The controversy about N-95 respirators versus surgical masks for health care worker protection against influenza seems actually to be subsiding somewhat – for at least two reasons. First, the fall pandemic wave seems to be subsiding in this and other countries; and second, and probably more important, many states including my own have moved on and issued their own guidance favoring surgical masks except under circumstances of potential aerosol exposure, thus rendering that part of the CDC recommendations essentially irrelevant. There are rumors that the decision to retain the CDC recommendation for N-95 masks was actually made above the level of the CDC Director. That is rumor, and not fact; but it is not being denied, either.
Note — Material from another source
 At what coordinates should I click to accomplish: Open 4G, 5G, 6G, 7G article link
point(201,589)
News of the retraction or reinterpretation of the Australian study showing lack of effectiveness of surgical masks, originally presented at ICAAC in September, has already been covered in these pages. It would seem that there is nothing further to be said until the study appears in a journal.

Vaccine Court

The so-called Vaccine Court, established under the provisions of the Vaccine Injury Compensation Act, finally ruled in a series of cases earlier this year that there was no association between administration of certain vaccines, specifically MMR, and the development of autism. While this may seem to be of little significance for adult infectious disease specialists, it is actually a huge victory of science over irrational fear, anti-science and the whole anti-vaccine community. However, it is no time to rest on our laurels, for I believe there is one more set of alleged autism cases to be brought before the court.

IDSA guidelines

Most readers, I believe, are familiar with the actions of the Connecticut attorney general against the IDSA and the need to establish a second panel to review the findings of the panel that issued the 2006 Lyme Disease guidelines. A report was promised by the end of 2009, but as of this writing it is not yet available. As soon as it is released, we will certainly wish to comment further.
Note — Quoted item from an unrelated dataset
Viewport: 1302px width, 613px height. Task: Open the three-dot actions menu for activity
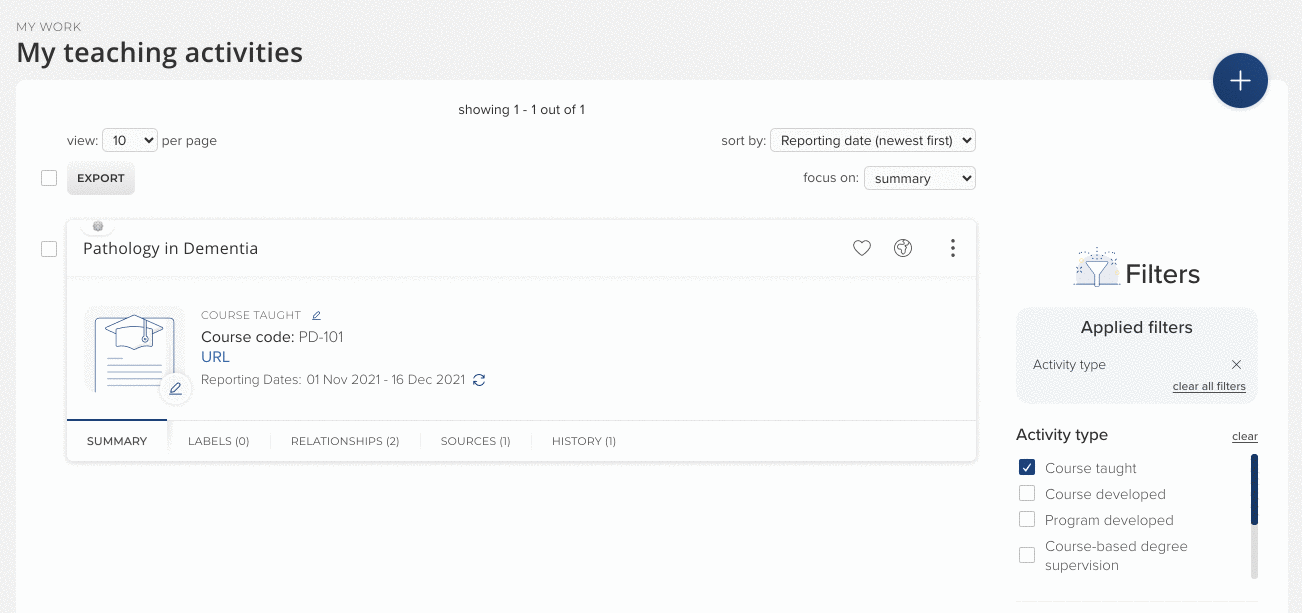953,248
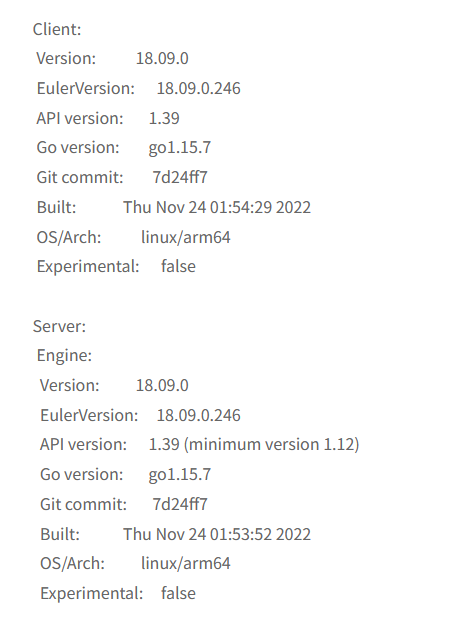Click the client Experimental false value
This screenshot has height=618, width=462.
pyautogui.click(x=178, y=266)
The new IDSA guidelines on the management of intravascular catheter-related infections are a major improvement over the previous guideline published in 2001. In addition to being expanded and more thorough, there are several new sections, and perhaps most important, the guidelines are much more user-friendly. It is not a document everyone will wish to read from beginning to end; rather, it is one to keep handy so one can find the desired recommendations quickly and easily.

HIV travel ban

Finally, lifting the ban on U.S. entry of HIV-positive persons is already having a salutary effect; the 2012 International AIDS Conference will be held in Washington, D.C., the first time this conference has been held in the United States in more than 20 years.

This is another triumph of science over irrational fear.

All in all, 2009 was a very exciting year in infectious disease; but then, that’s why many of us went into this discipline.